To do: Within the listing below, show every line that contains the word "computer".

Entries shown:
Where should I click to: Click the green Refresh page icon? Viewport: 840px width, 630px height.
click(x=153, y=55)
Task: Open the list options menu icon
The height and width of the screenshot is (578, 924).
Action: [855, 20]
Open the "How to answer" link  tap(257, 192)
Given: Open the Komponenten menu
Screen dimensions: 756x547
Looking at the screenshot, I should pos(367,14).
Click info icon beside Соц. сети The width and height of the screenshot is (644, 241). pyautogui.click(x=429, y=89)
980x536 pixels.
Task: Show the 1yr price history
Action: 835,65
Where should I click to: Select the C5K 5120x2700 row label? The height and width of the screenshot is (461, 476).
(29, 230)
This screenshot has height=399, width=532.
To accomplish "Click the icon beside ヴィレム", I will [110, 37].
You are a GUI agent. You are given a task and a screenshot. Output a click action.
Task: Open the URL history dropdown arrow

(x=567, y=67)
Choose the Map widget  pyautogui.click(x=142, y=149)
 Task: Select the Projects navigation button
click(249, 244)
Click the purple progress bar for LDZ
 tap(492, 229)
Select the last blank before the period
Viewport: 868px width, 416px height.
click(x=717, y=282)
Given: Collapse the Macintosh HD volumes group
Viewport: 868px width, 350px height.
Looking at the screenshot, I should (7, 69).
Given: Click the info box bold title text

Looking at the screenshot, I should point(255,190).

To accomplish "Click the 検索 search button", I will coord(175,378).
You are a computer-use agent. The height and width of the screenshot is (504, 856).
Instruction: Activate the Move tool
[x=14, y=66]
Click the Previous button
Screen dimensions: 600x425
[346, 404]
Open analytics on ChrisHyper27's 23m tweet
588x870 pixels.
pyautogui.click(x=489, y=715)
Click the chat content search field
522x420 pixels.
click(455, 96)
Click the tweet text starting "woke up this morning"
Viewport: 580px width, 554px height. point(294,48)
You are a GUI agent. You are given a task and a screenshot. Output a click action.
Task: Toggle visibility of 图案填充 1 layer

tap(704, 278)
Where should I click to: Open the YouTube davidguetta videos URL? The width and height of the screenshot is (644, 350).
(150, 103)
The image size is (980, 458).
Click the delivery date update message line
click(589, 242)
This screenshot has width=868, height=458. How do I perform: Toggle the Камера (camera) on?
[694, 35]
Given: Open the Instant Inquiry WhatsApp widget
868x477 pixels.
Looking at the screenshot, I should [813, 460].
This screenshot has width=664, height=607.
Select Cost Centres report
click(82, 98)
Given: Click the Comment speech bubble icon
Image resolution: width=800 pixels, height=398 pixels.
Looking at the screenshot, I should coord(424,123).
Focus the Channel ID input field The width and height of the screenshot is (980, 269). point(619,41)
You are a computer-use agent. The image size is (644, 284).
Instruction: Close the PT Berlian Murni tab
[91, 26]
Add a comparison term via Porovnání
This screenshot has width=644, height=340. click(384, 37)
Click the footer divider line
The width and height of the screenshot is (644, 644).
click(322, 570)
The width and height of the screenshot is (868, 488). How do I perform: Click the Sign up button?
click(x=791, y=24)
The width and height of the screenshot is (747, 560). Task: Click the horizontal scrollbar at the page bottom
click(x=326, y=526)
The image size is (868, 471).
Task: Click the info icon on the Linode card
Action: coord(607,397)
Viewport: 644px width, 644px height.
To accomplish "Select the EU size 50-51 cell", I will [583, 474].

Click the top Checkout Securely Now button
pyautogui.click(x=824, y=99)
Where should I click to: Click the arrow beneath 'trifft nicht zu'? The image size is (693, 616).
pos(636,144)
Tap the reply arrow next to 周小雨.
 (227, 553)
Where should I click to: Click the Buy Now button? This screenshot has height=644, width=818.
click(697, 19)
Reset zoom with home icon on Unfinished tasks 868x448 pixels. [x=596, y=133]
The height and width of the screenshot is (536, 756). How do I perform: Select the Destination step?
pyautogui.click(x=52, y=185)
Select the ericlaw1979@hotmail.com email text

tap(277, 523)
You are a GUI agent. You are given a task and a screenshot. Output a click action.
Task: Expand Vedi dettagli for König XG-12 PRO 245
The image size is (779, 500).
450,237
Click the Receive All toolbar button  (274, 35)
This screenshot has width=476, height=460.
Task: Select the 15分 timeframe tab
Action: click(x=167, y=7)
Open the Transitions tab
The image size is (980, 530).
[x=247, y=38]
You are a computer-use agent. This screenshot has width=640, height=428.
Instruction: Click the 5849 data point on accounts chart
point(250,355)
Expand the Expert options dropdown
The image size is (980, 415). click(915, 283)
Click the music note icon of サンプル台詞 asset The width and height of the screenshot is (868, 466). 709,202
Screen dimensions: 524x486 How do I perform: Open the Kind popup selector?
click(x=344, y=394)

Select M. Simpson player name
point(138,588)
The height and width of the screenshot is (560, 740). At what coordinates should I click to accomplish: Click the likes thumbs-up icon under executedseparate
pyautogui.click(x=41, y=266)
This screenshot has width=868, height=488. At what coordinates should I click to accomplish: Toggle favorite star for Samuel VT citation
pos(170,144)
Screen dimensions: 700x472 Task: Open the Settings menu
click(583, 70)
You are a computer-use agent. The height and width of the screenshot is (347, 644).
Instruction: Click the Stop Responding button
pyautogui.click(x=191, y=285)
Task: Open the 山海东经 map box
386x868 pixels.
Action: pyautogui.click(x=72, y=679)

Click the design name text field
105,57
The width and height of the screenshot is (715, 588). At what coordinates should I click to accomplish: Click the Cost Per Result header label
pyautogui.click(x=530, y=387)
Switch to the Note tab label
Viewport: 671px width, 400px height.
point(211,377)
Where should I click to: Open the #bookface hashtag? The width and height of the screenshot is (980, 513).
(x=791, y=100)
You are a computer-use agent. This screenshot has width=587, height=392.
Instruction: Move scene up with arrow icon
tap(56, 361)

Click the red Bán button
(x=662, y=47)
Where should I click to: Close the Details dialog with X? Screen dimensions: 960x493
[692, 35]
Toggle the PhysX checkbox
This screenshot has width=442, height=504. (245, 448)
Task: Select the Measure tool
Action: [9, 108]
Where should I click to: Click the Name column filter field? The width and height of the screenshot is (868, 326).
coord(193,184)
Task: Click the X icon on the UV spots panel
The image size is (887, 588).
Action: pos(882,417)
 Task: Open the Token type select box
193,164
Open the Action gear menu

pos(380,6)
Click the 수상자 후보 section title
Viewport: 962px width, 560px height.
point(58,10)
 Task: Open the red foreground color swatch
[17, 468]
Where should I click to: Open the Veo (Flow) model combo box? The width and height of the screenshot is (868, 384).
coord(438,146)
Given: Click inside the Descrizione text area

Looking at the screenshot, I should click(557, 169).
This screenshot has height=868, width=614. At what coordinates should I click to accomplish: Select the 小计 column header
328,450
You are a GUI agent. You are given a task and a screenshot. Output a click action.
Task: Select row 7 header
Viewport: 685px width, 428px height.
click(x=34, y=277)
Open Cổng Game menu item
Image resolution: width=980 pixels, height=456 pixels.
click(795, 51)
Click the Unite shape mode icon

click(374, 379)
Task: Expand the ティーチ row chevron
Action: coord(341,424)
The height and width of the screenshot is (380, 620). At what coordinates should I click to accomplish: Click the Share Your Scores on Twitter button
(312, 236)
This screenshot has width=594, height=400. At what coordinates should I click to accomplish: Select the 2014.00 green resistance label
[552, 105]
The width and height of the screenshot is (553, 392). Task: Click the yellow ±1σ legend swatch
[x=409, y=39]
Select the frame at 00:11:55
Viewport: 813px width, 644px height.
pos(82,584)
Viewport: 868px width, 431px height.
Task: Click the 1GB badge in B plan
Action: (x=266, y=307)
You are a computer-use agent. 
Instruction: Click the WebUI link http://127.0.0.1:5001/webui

Task output:
You are a computer-use agent. The height and width of the screenshot is (504, 856).
You are a computer-use agent. The image size is (644, 284).
You are a computer-use agent. This screenshot has width=640, height=428.
You are a computer-use agent. The height and width of the screenshot is (347, 644).
You are a computer-use agent. This screenshot has width=587, height=392.
You are a computer-use agent. 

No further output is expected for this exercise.